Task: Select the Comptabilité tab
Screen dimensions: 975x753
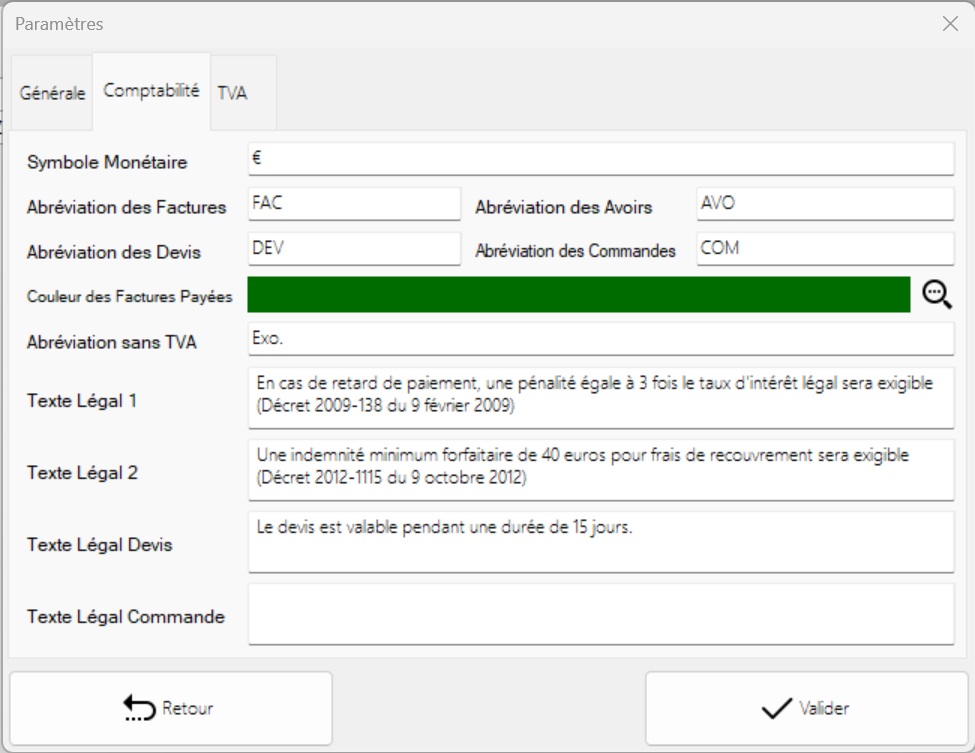Action: [151, 91]
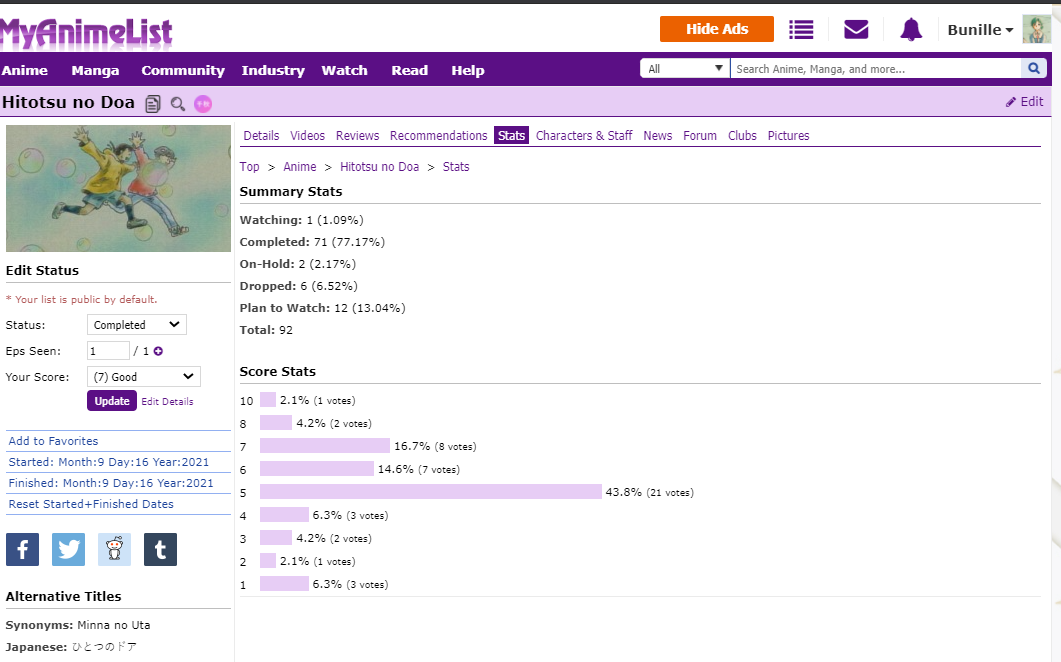
Task: Open messages envelope icon
Action: (x=856, y=30)
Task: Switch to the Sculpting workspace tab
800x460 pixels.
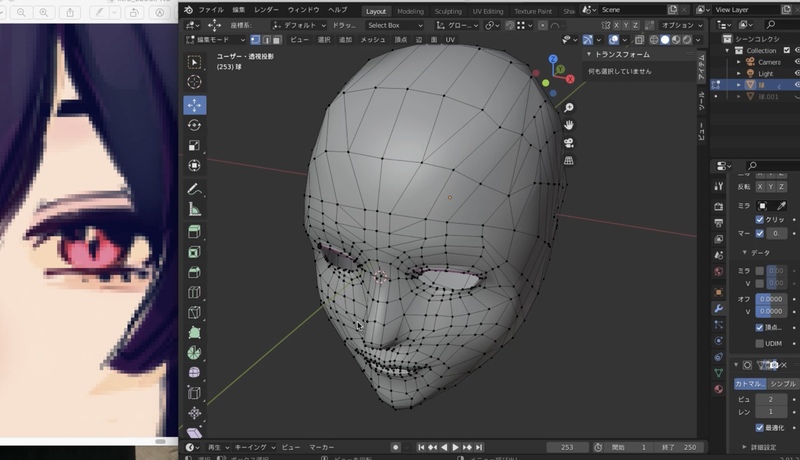Action: point(448,10)
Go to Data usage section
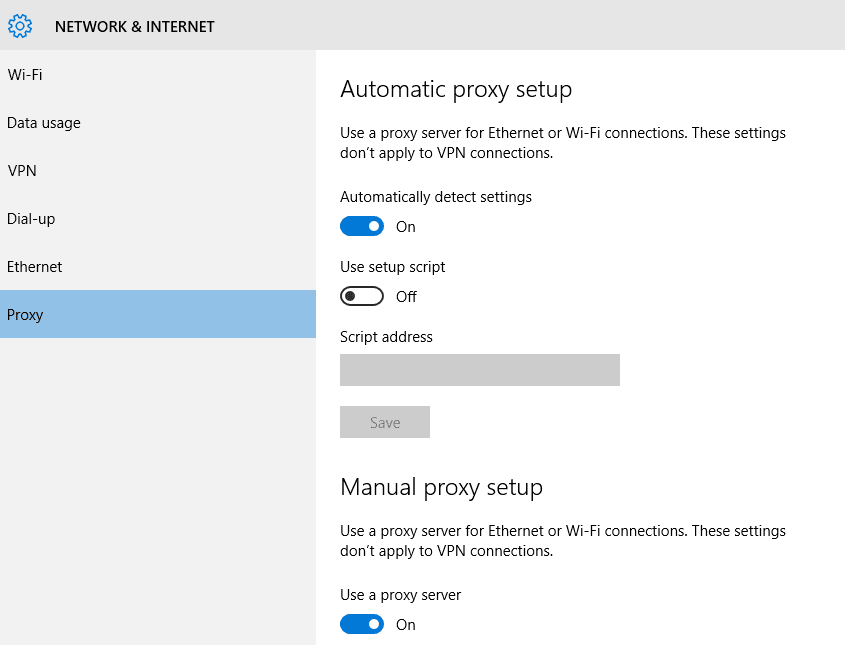Screen dimensions: 845x645 tap(44, 123)
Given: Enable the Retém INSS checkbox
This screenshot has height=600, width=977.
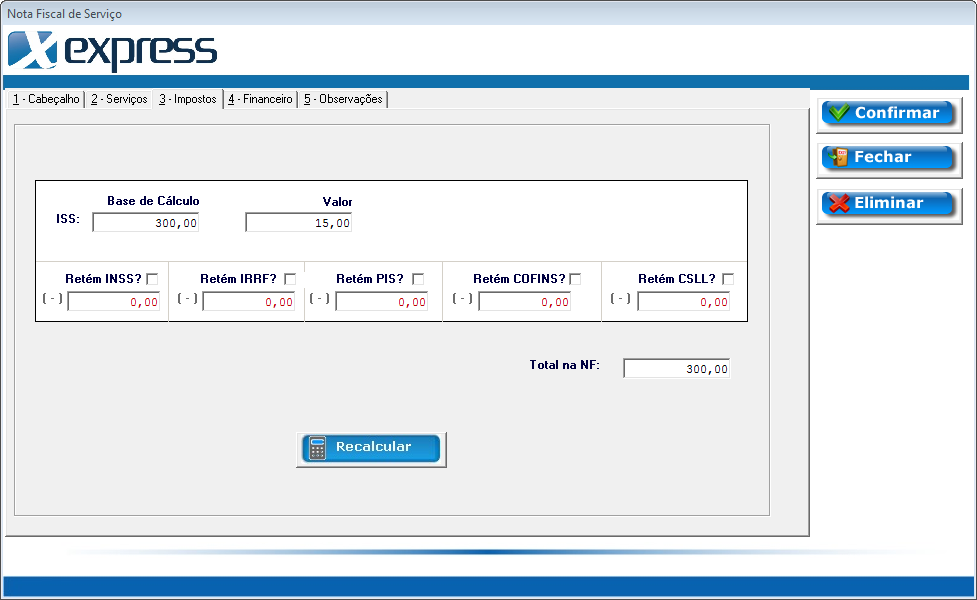Looking at the screenshot, I should tap(152, 279).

**Task goal:** Leaving every picture out, output the data exactly as it stands.

**Result for this exercise:**
Task: Select the Comptabilité tab
Screen dimensions: 975x753
Action: [151, 91]
Task: Open messages envelope icon
Action: (x=856, y=30)
Task: Switch to the Sculpting workspace tab
800x460 pixels.
Action: point(448,10)
Go to Data usage section
Screen dimensions: 845x645 tap(44, 123)
Given: Enable the Retém INSS checkbox
This screenshot has height=600, width=977.
Looking at the screenshot, I should tap(152, 279).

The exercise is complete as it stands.